--- DATASET RECORDS ---

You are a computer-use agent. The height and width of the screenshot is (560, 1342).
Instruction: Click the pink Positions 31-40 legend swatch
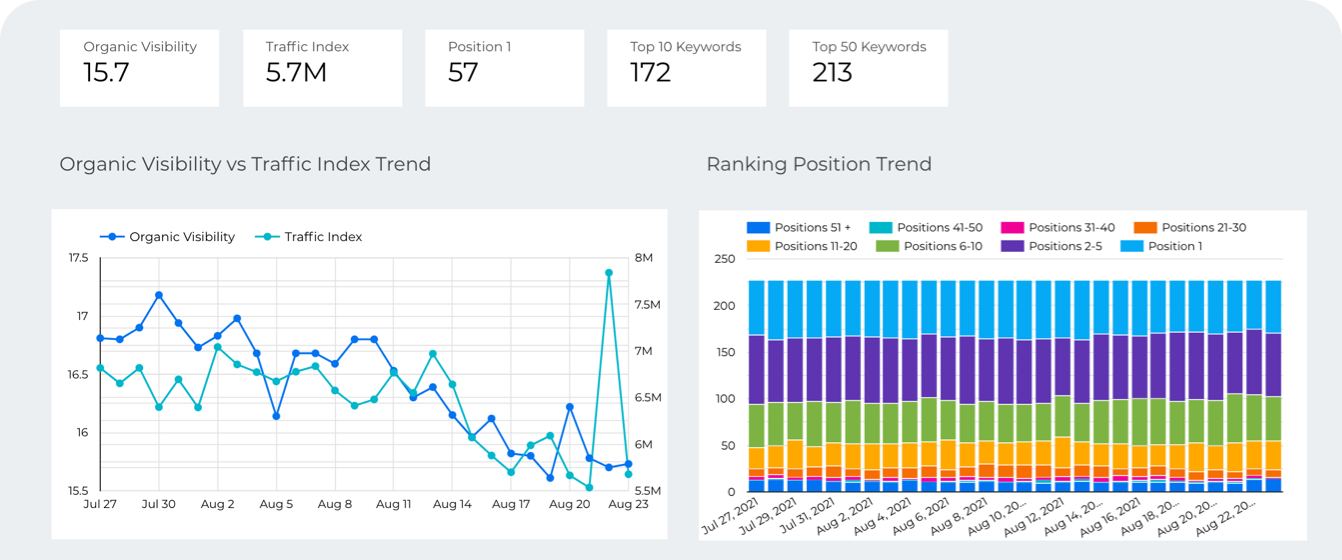pyautogui.click(x=1013, y=228)
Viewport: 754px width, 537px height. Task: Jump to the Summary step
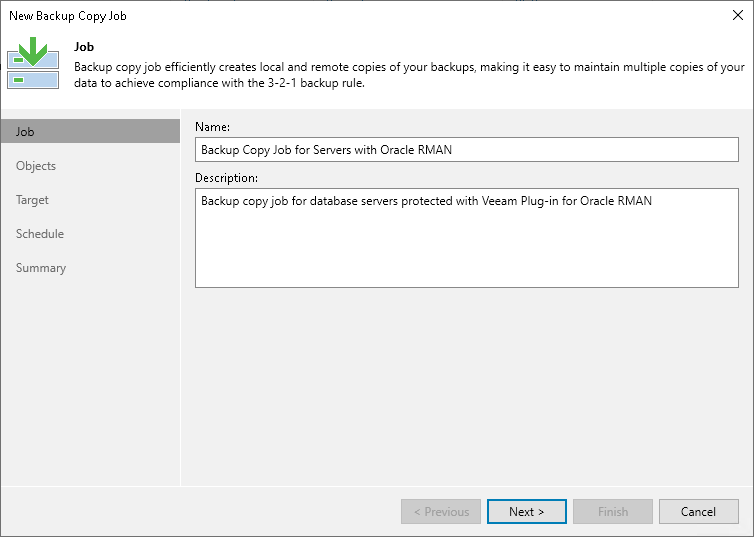pyautogui.click(x=41, y=268)
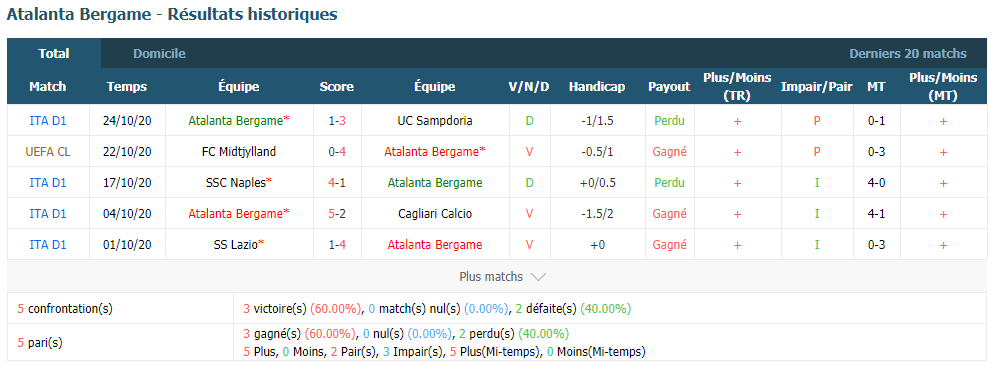Open the 1-3 score of Sampdoria match

337,121
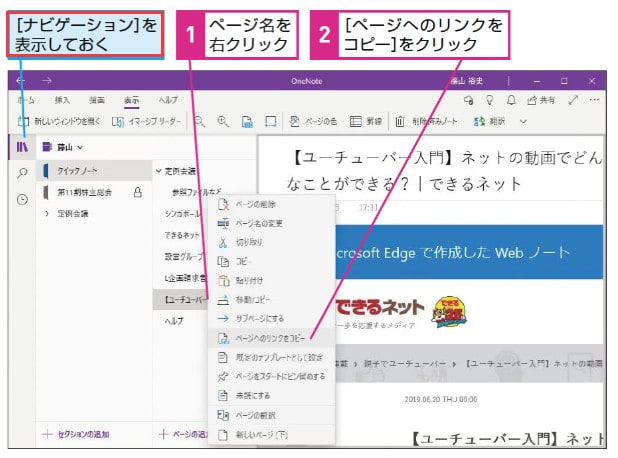Expand the 定例会議 section group
618x458 pixels.
(x=46, y=214)
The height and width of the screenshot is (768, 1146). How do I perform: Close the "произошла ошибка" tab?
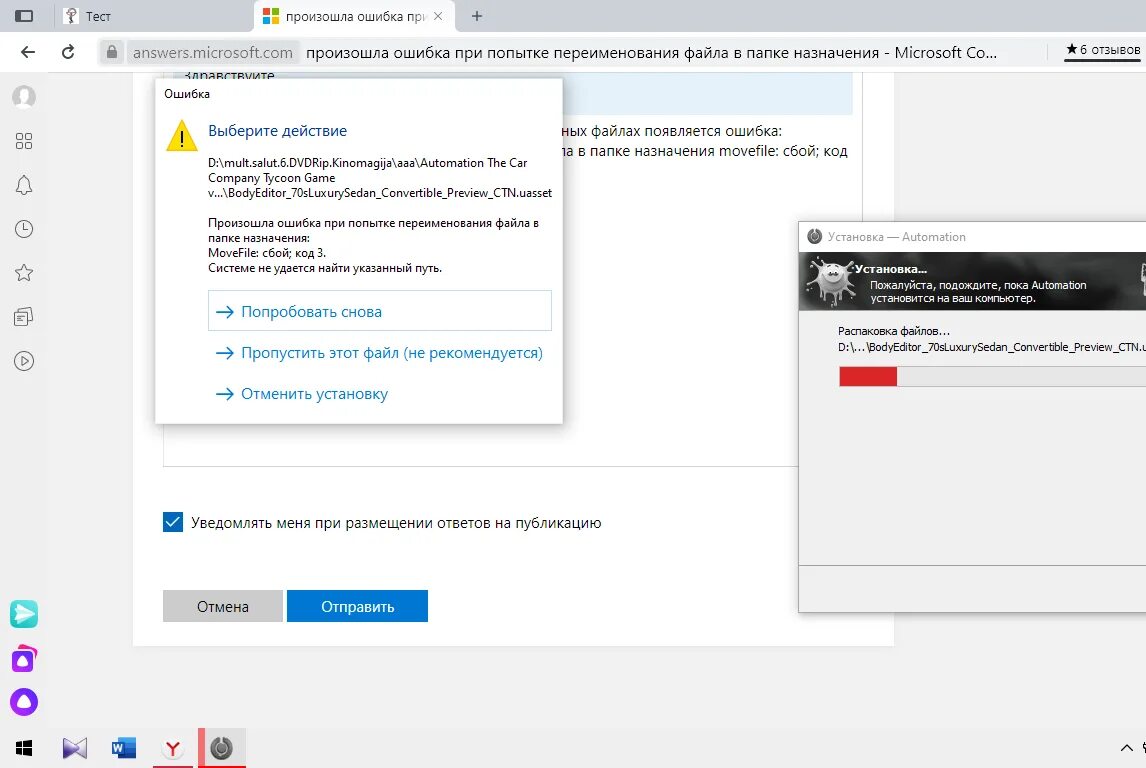(x=438, y=16)
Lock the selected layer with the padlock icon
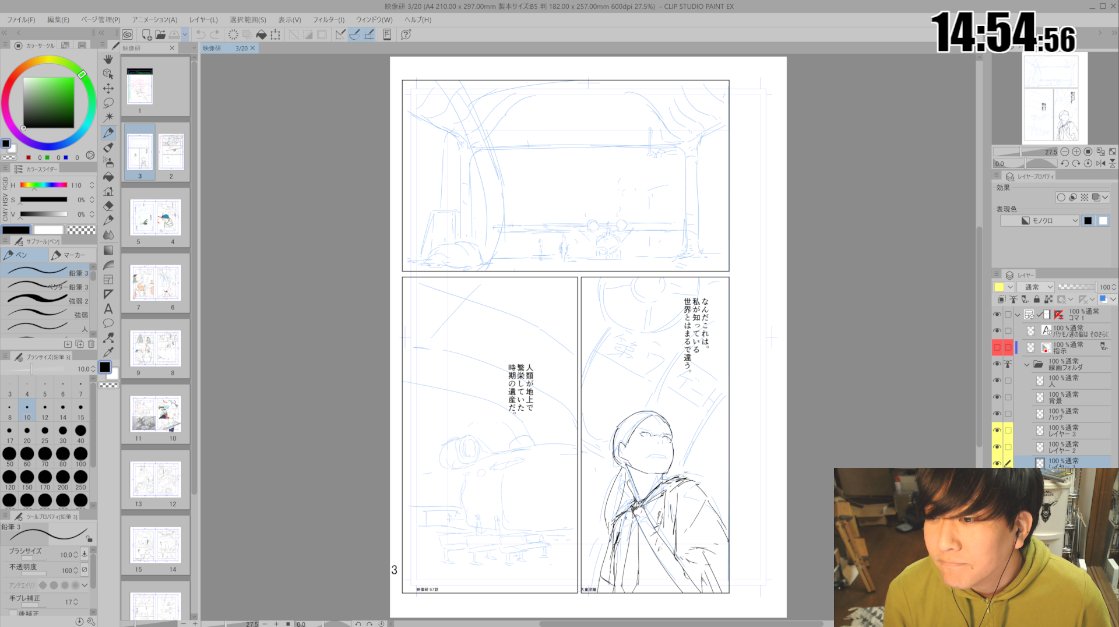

---

* [WHAT YOU ARE ASKED TO DO] Your reply must hold only the lines from the line containing "Viewport: 754px width, 537px" through the end of the records above, written out exactly, both ends included, with no pictures, please.

* [ANSWER BOX]
Viewport: 754px width, 537px height. Task: Jump to the Summary step
pyautogui.click(x=41, y=268)
Open the 1-3 score of Sampdoria match

337,121
Expand the 定例会議 section group
618x458 pixels.
(x=46, y=214)
The height and width of the screenshot is (768, 1146). How do I perform: Close the "произошла ошибка" tab?
(x=438, y=16)
Lock the selected layer with the padlock icon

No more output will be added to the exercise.